Problem to work on
Arrange the records below as a numbered list, covering everything from the line that contains "The image size is (1725, 932)." down to the line that contains "coord(659,223)", both included. Skip any blank lines, and leave the pictures out.

Extracted entries
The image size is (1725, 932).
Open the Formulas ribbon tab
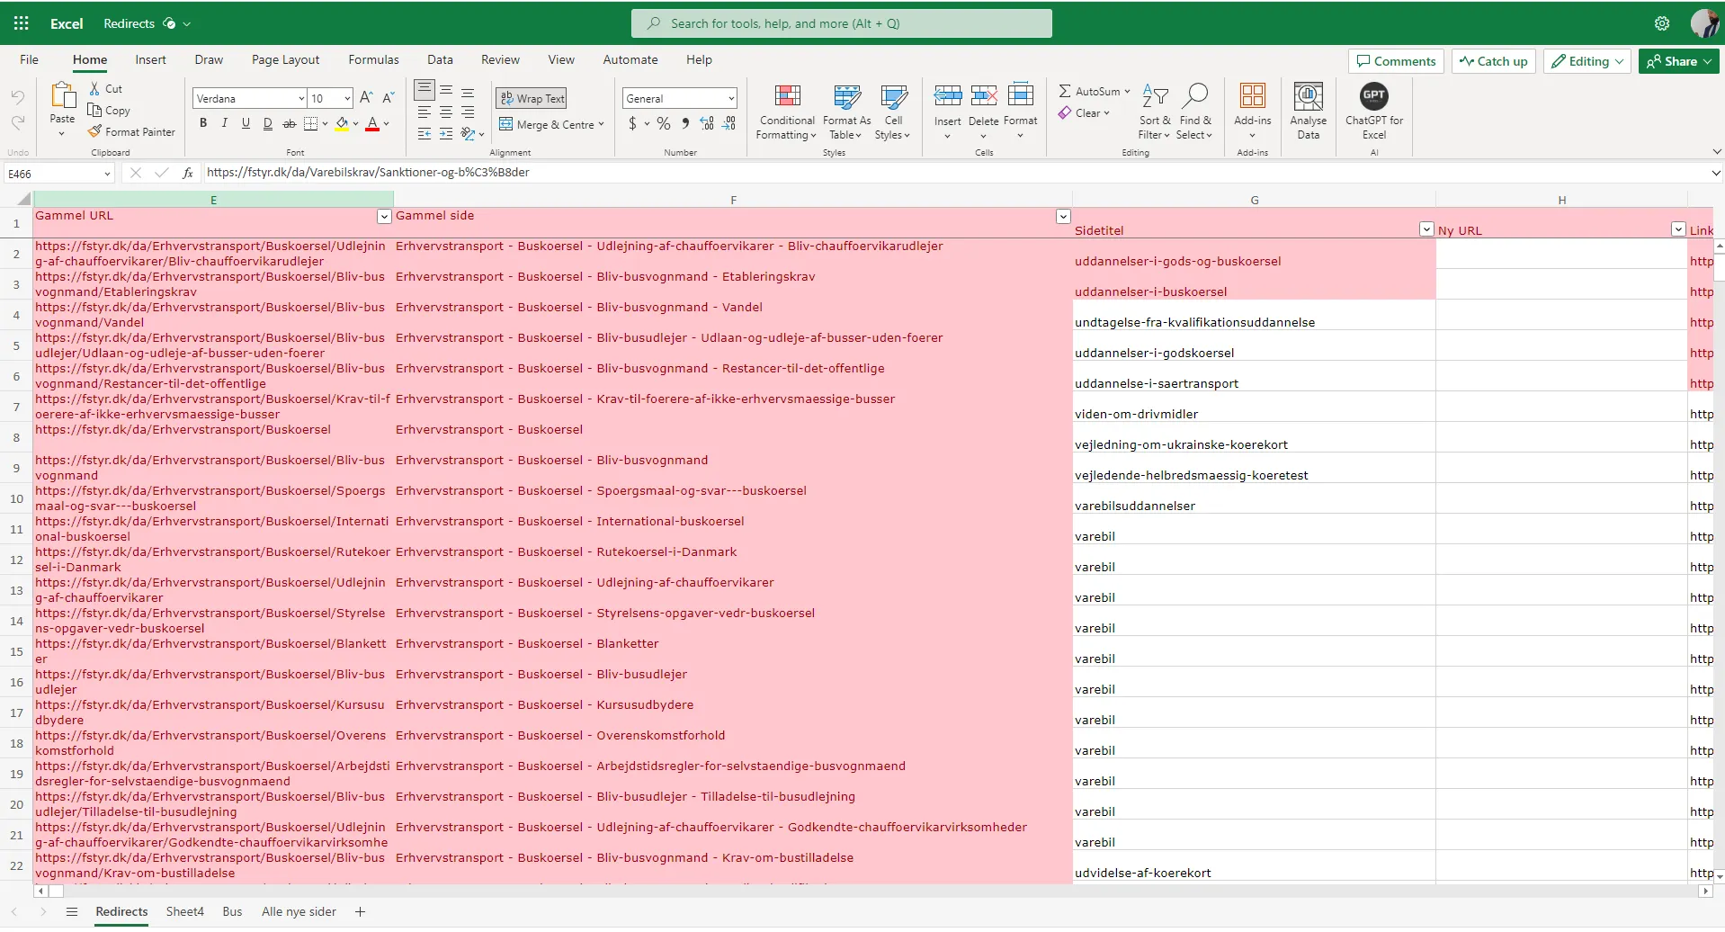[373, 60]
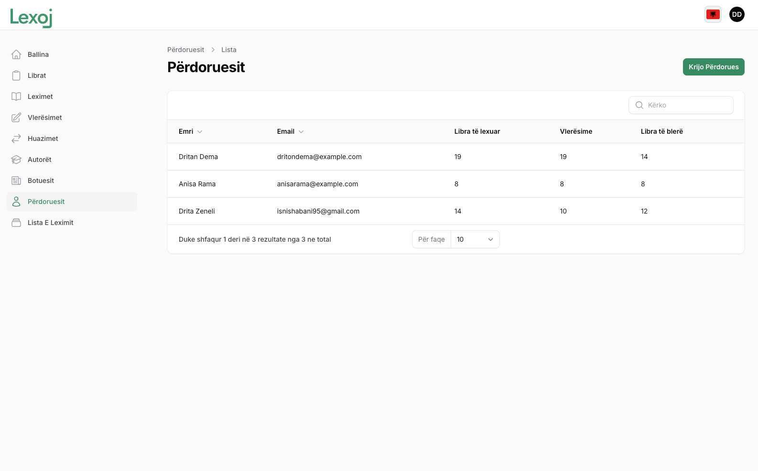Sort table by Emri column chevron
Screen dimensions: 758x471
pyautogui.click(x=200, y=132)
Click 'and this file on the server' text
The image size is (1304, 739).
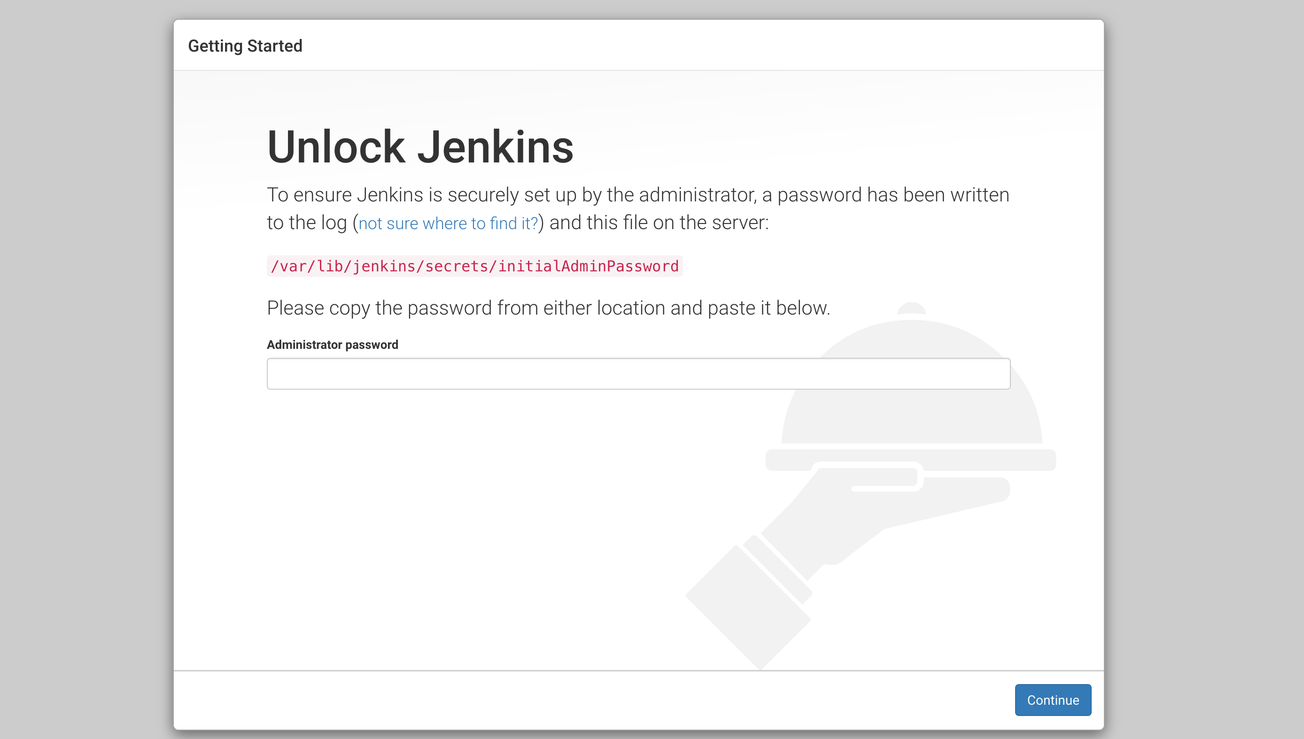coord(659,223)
---
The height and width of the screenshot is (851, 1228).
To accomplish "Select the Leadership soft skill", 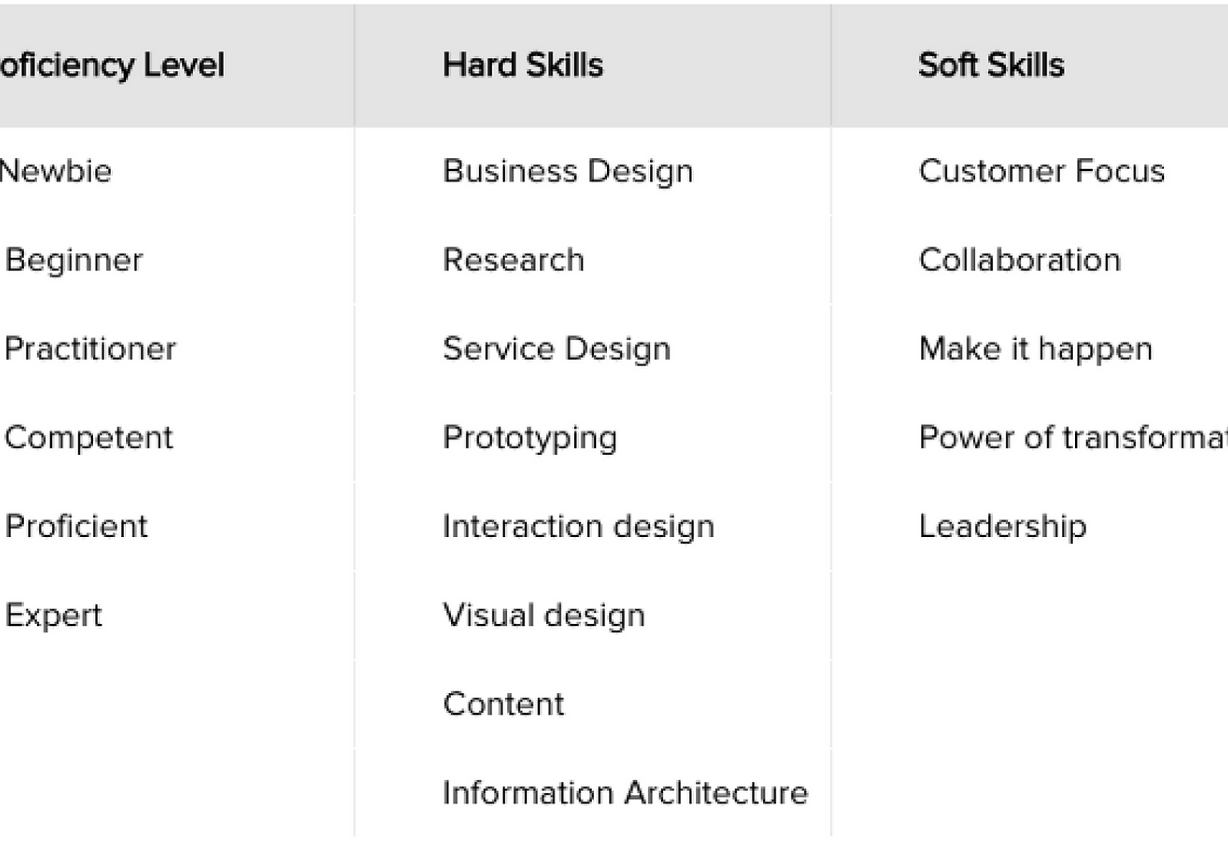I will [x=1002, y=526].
--
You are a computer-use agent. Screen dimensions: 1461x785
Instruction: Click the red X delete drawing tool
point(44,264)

Expected answer
1. The image size is (1725, 932).
2. Open the Formulas ribbon tab
3. [373, 60]
4. Sort table by Emri column chevron
5. Screen dimensions: 758x471
6. pyautogui.click(x=200, y=132)
7. Click 'and this file on the server' text
8. The image size is (1304, 739).
9. coord(659,223)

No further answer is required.